The building blocks for a sustained rally in emerging-market bonds are in place as their central banks embark on a rate-cutting cycle, according to Goldman Sachs Asset Management.
Last month’s easing by South Korea, Indonesia and South Africa is a foretaste of things to come as policy makers step up efforts to bolster growth, said Angus Bell, a senior portfolio manager who helps oversee $45 billion of developing-nation debt. A dovish Federal Reserve and improved local fundamentals will only embolden EM central banks to push rates lower, he added.
“We continue to like the idea of owning emerging-market local rates,” Bell said in an interview in Singapore before the Fed’s decision to cut U.S. rates. “We now find ourselves almost in perfect alignment where developed-market central banks are easing, EM central banks’ shackles are off. There are still opportunities and I still think there’s more to go.”
Goldman Sachs Asset joins peers like BlueBay Asset Management in predicting more gains even as a Bloomberg Barclays index of local-currency EM bonds has climbed 6.9% in 2019. Investors have been piling into the high-yielding securities as the Fed’s signal to ease policy amid faltering global growth saw the amount of negative-yielding bonds around the world rise to $14.1 trillion.

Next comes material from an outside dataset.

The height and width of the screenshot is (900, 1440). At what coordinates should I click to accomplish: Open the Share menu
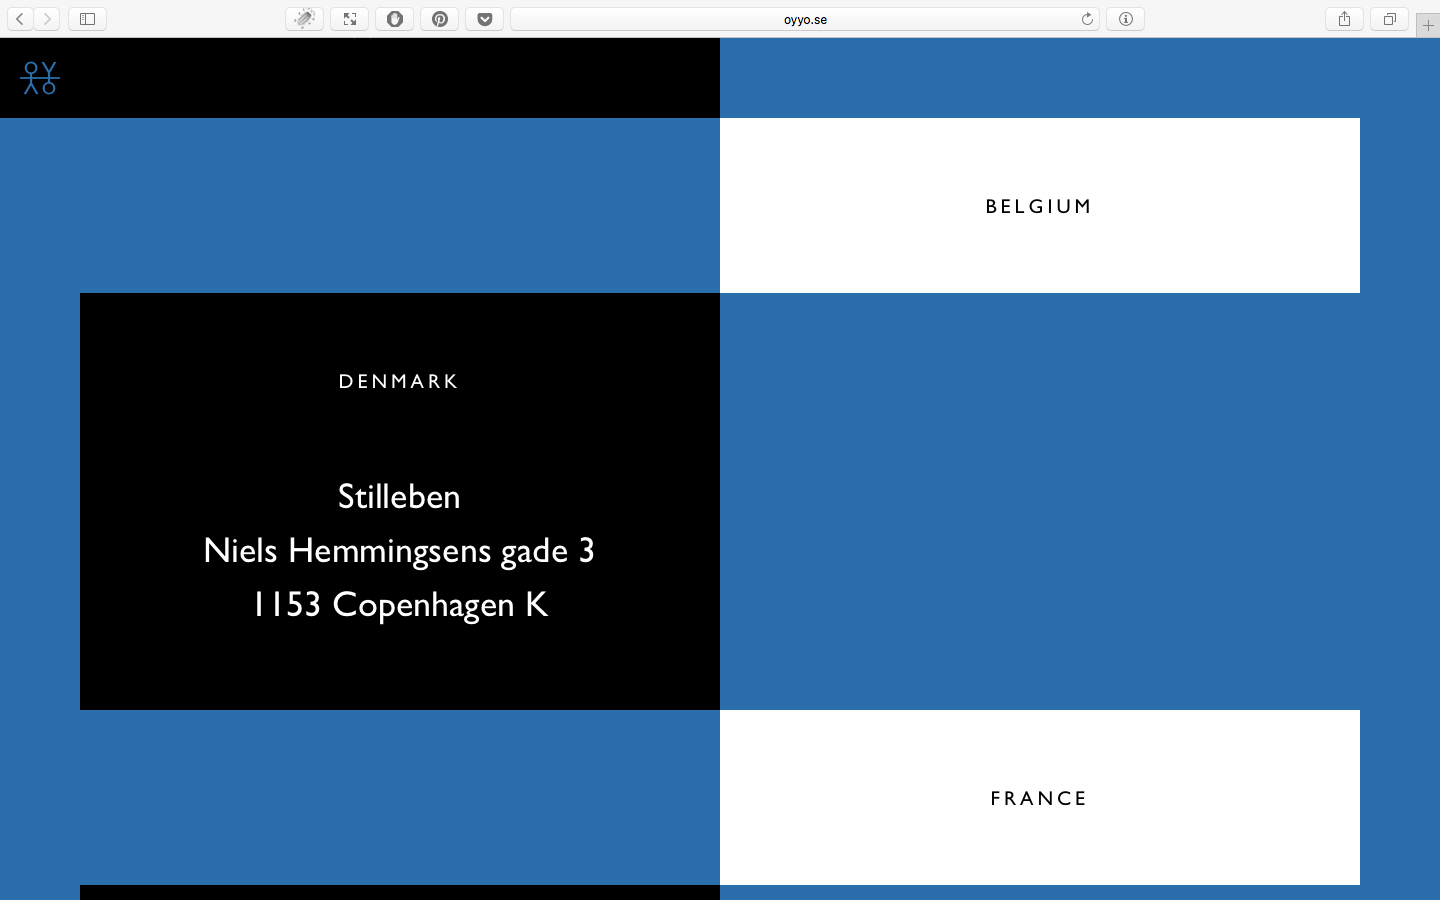point(1345,19)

The Fed on Wednesday delivered the widely-expected interest-rate cut, but Chairman Jerome Powell said the first reduction since the financial crisis was to “insure against downside risks” and didn’t signal the start of a lengthy easing cycle.
“We should acknowledge that the market has moved very very quickly to pricing in rather dovish outcomes for the Fed,” said Bell. “We’re not taking a super aggressive directional view on U.S. rates across our EMD portfolios at the moment.”
Goldman favors local-currency government debt in Korea, Indonesia and South Africa, he said, adding that the money manager is also buying Russia’s ruble, the Brazilian real and the Indonesian rupiah for carry.
Bank Indonesia, Bank of Korea and South Africa’s central bank all lowered rates by a quarter of a percentage point in July, while Turkey slashed its benchmark by 425 basis points, the biggest reduction in 17 years.
READ: JPMorgan Asset Favors EM and High-Yield Bonds as Fed Cuts Rates
“The level of vulnerabilities in aggregate across EM are relatively controlled and contained,” Bell said. “We are not in an environment where people are talking about the Fragile Five, and indeed if you look at aggregate current accounts, they’re relatively balanced at the moment.”
The BOK could consider additional monetary-policy response if economic conditions at home and abroad worsen and downside risks grow, Yonhap News reported Thursday, citing a central bank statement provided to parliament.
Still, some other investors are less sanguine. S.E.A. Asset Management Pte and Schroder Investment Management Ltd. warn that enthusiasm for easy monetary policy may have gone too far and lingering U.S.-China trade tensions could eventually curb appetite for riskier assets.
Here are some more of his comments:
What is your outlook for Turkey?
“If past behavior is anything to go by, the central bank is perhaps being quick to lower rates before they’ve seen the subsequent decline in inflation – so that’s what we’re watching very, very closely. We have had some selective positions in the dollar bonds, where we think ultimately in the probability of default, we think we’re getting appropriately compensated.”
How will the U.S.-China trade war pan out?
“The key question really remains as to whether or not these broader disagreements with respect to technology transfer, intellectual property rights et cetera can be sufficiently resolved -- our fear is that those themes will be more challenging to find an immediate agreement on.”
Where do you see the 10-year Treasury yield by year-end?
“Where the U.S. rate curve is pricing things at the moment, to us, seems appropriate. It’s not going to surprise us if we see the 10-year trade in a range somewhere they are today, which is just above 2%.”